CN- has 14 electrons (bond order 3) and NO+ also has 14 electrons (bond order 3), so they share the same bond order. CN+ (12 e-) has bond order 2 and O2- has bond order 2.5.

Q46. The bond dissociation energy of B−F in BF3 is 646 kJ mol−1, whereas that of C−F in CF4 is 515 kJ mol−1. The correct reason for higher B−F bond dissociation energy as compared to that of C−F bond is

1. stronger σ bond between B and F in BF3 as compared to that between C and F in CF4
2. significant pπ−pπ interaction between B and F in BF3 whereas there is no such interaction between C and F in CF4
3. lower degree of pπ−pπ interaction between B and F in BF3 than that between C and F in CF4
4. smaller size of B−atom as compared to that of C−atom

Answer: significant pπ−pπ interaction between B and F in BF3 whereas there is no such interaction between C and F in CF4

Boron has a vacant 2p orbital, so fluorine lone pairs donate into it giving significant pi(p-p) back-bonding in BF3, which strengthens (shortens) the B-F bond.

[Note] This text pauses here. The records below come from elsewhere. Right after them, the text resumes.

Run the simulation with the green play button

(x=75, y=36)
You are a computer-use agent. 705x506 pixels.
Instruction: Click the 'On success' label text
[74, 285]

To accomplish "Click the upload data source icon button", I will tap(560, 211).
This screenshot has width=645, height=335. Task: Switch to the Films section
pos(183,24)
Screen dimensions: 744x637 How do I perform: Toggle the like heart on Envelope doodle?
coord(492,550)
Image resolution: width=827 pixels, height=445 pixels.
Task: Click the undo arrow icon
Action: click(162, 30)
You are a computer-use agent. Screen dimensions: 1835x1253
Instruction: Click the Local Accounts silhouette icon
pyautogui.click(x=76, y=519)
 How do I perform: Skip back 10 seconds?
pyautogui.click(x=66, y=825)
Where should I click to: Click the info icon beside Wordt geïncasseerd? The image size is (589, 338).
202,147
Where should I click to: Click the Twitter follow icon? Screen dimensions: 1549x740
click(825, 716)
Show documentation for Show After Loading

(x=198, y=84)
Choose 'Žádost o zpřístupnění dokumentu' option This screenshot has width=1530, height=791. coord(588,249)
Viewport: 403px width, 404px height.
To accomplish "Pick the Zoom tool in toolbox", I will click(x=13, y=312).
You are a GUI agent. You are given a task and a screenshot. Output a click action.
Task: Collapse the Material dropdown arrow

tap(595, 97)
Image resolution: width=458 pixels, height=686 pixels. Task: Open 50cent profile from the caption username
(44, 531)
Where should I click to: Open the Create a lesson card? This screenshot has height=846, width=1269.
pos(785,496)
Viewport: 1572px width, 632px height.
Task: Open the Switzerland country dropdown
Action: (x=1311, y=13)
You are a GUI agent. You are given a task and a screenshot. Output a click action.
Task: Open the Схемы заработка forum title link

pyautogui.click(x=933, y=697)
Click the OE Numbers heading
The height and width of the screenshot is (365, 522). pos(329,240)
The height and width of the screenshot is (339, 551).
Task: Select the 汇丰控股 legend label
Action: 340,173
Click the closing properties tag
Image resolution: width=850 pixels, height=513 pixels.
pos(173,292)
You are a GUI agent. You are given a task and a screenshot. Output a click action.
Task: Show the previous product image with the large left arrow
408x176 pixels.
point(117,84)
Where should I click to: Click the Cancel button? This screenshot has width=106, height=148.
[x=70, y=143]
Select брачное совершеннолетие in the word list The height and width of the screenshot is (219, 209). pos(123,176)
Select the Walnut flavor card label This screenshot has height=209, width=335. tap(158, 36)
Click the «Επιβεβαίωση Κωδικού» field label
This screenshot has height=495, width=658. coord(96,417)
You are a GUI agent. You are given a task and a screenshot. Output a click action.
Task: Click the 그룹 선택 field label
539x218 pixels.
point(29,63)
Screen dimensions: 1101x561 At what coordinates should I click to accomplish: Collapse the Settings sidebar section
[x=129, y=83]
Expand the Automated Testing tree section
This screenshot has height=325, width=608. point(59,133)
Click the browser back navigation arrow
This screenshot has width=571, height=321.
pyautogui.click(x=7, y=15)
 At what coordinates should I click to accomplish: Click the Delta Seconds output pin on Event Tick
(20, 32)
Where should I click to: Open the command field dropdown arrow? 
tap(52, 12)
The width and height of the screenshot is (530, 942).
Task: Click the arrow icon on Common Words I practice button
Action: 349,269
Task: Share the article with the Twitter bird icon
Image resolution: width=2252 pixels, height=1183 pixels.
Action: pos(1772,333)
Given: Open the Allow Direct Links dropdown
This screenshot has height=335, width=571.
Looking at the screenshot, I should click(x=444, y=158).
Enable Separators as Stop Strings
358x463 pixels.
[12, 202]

Carbon in CF4 has no vacant p orbital for such interaction, so C-F is weaker. Hence the correct reason is significant p-pi-p-pi interaction in BF3.

Q47. Using MO theory, predict which of the following species has the shortest bond length?

1. O2+
2. O2−
3. O2²−
4. O2²+

Answer: O2²+

Bond orders: O2+ = 2.5, O2- = 1.5, O2(2-) = 1.0, O2(2+) = 3.0. The highest bond order, O2(2+) with BO = 3, has the shortest bond length.

Q48. In which of the following pairs, the two species are not isostructural ?

1. CO3²− and NO3−
2. PCl4+ and SiCl4
3. PF5 and BrF5
4. AlF6³− and SF6

Answer: PF5 and BrF5

PF5 and BrF5 are not isostructural because PF5 has a trigonal bipyramidal geometry, while BrF5 has a square pyramidal geometry due to the presence of a lone pair on the bromine atom, leading to different spatial arrangements.

Q49. In which of the following pairs of molecules/ions, the species are not likely to exist ?

1. H2+, He2−
2. H2, He2−
3. H2+, He2
4. H2, He2+

Answer: H2+, He2

H2+ is a stable molecular ion formed from hydrogen, while He2− is not likely to exist because helium is a noble gas with a complete electron shell, making it unlikely to form a stable anion.

Q50. Stability of the species Li2, Li2− and Li2+ increases in the order of:

1. Li2 < Li2+ < Li2−
2. Li2− < Li2+ < Li2
3. Li2 < Li2− < Li2+
4. Li2− < Li2 < Li2+

Answer: Li2− < Li2+ < Li2

The stability of these lithium species is influenced by their electron configurations; Li2 has a stable bond with a complete electron configuration, while Li2− has an extra electron that leads to increased repulsion, making it less stable, and Li2+ has one less electron, resulting in a stronger bond and thus higher stability than Li2−.